Bunun baş sorumlusu, tabii ki kendini bir şey zanneden üstün insan
Schuster. Takımının dün
akşam ortaya koyduğu futbola bakalım ne diyecek? Beşiktaş'ın dün gece ürettiği futbol tam 1960
model. Aslında hata yapıyoruz. 1960 da değil. Adeta 1940'ların futbolu. Topla
kavga eden birçok
oyuncu var sahada. Dolduruyorlar, şişiriyorlar,
Almeida ya da Nobre çıkıp kafayı vururlarsa ne ala. Sonra defansta da 4 kişi bekleyip rakibine kademe yapmaksızın hele hele markaj hiç yapmaksızın pozisyonları ikram ediyorlar.
BU İŞ SCHUSTER'LE GİTMEZ
Guti ile
Quaresma olmayınca, Beşiktaş tam bir
Anadolu takımı gibi. Kimin ne yaptığı belli değil. Quaresma zaman zaman çok bencil oynasa da şöyle veya böyle takımına katkısı var. Guti ise Beşiktaş'ın olmazsa olmazı. Ama dün ikisi de yoktu. Ve Beşiktaş bizce şampiyonluğun dışında kaldı.
Şimdi
Kiev maçları var. İşleri çok zor. Ama bu takım ne kadar eksiği olursa olsun, böylesine dezorganize oynamamalı.

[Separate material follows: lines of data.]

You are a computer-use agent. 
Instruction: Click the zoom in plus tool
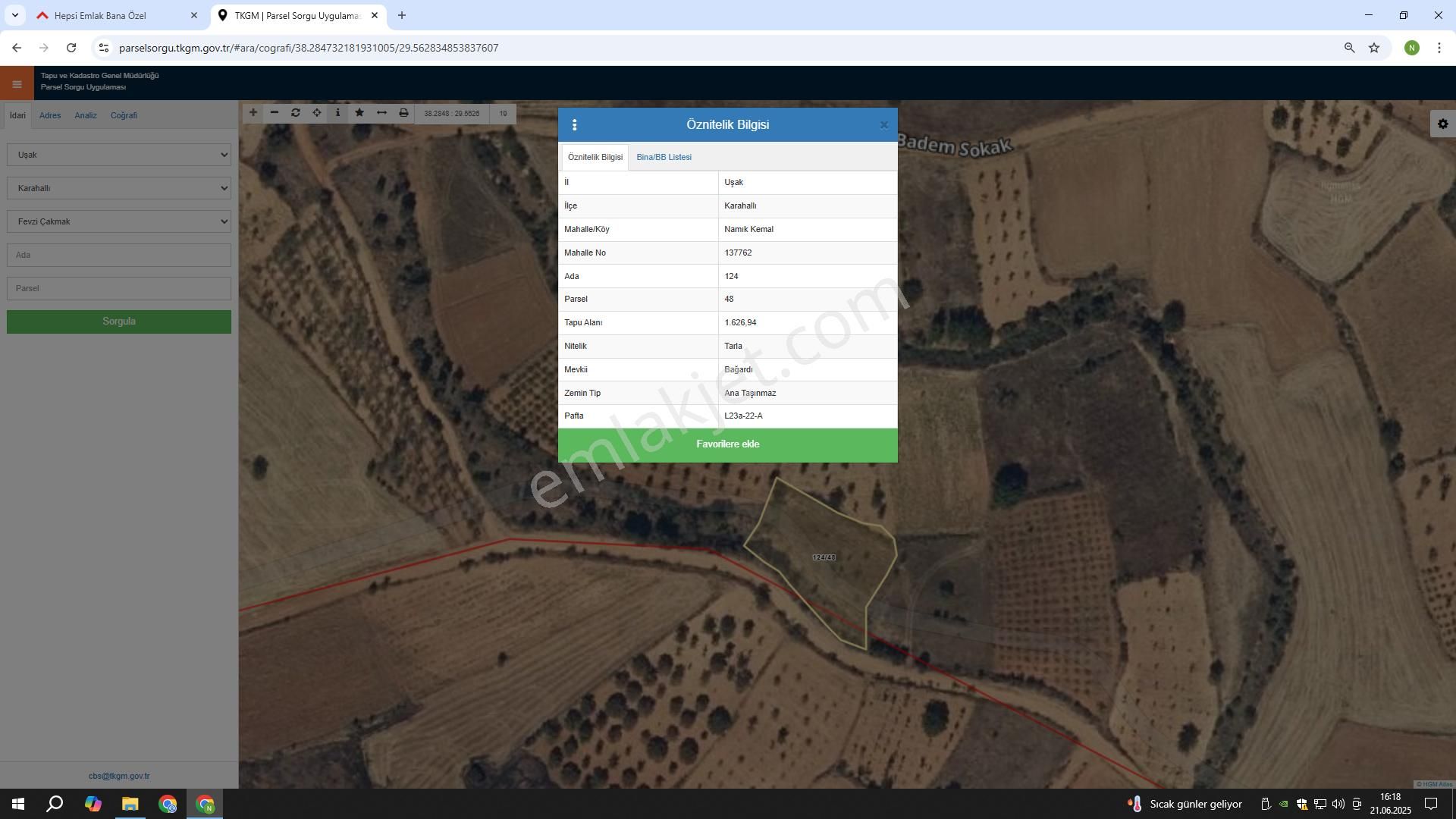tap(253, 113)
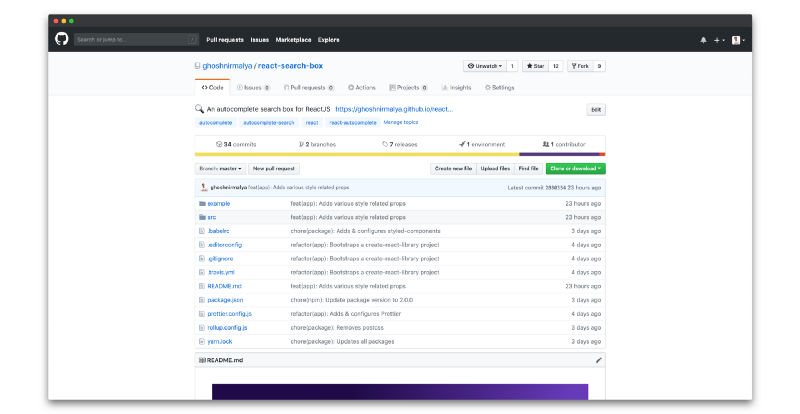Open the user profile avatar menu
The image size is (800, 414).
pos(737,40)
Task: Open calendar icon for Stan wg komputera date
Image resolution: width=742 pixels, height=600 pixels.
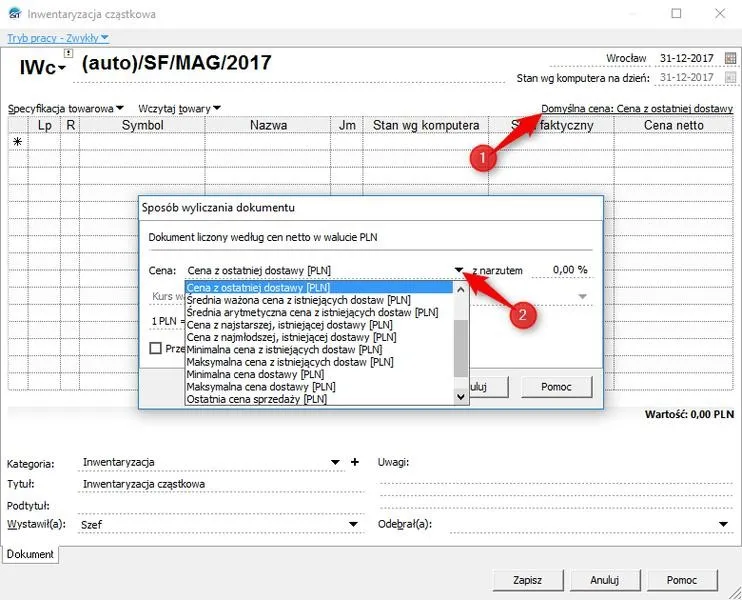Action: 730,77
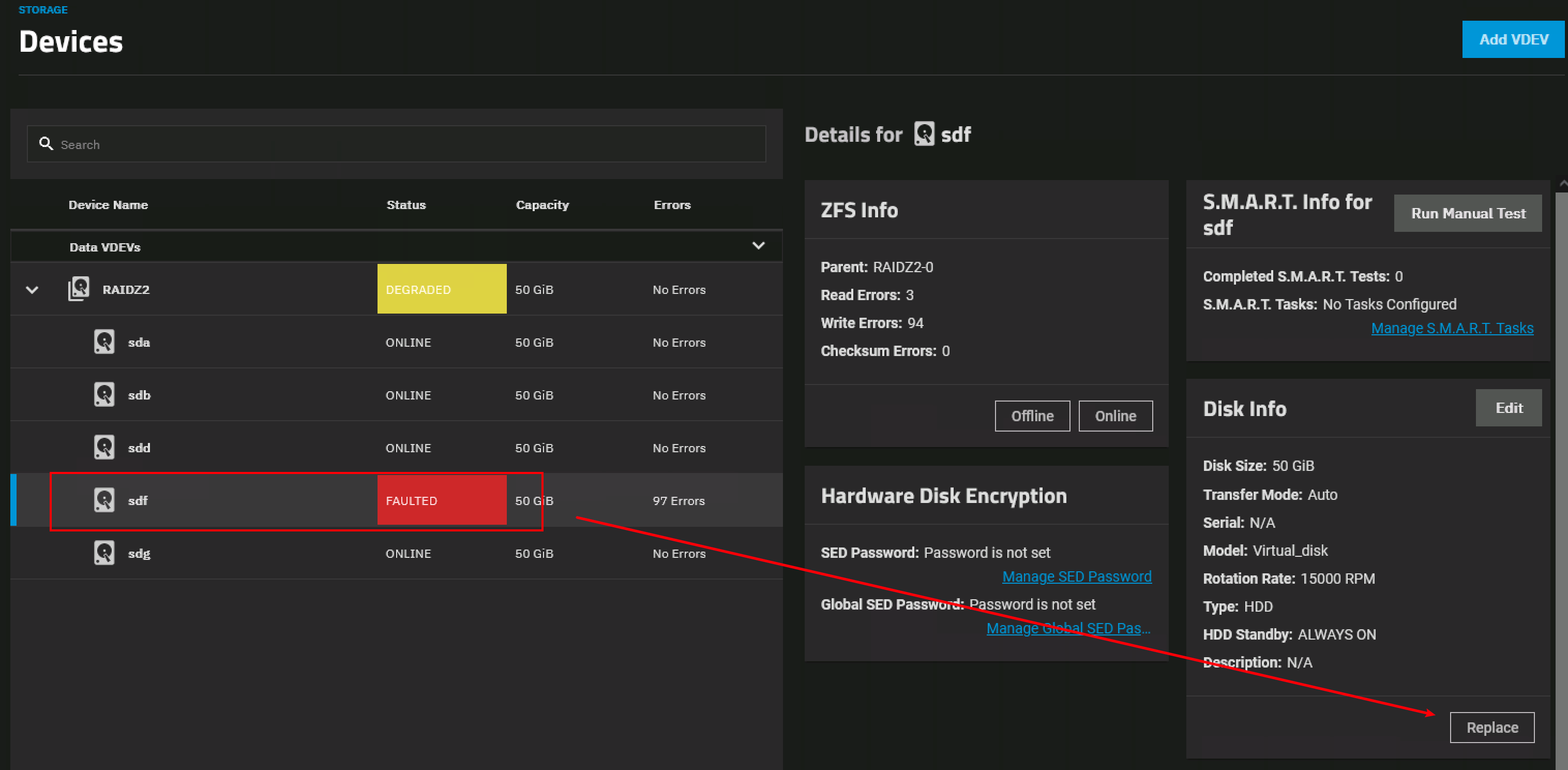Click the sdg disk icon
The height and width of the screenshot is (770, 1568).
104,553
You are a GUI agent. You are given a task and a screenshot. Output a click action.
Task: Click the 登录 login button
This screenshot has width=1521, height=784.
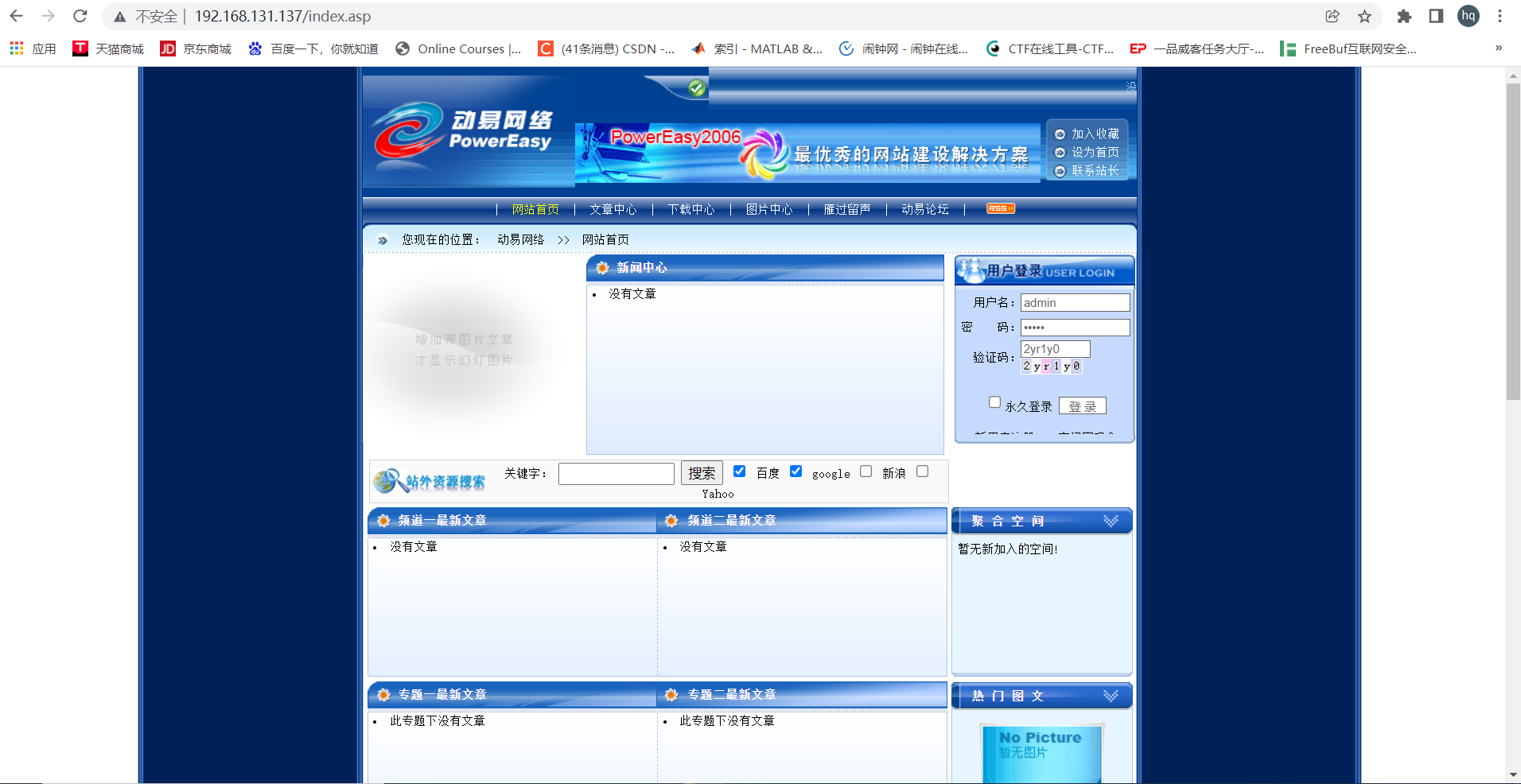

Yapılacak şey çok basit. Schuster bu takımı anlayamamış. Kafasında bir hücum futbolu kavramı var. Ama ne gariptir ki, Beşiktaş'ın dün gece neredeyse tek bir gol pozisyonu yok. Schuster'li Beşiktaş bu işi götüremeyecek. Böylesine güzelim kadron olacak. Ama hocanın kaprisleri takımı geriye götürecek. İddia ediyorum; Bobo'yu kaprisinden oynatmıyor. Dün gece son yarım saatte de göstermelik sahaya soktu.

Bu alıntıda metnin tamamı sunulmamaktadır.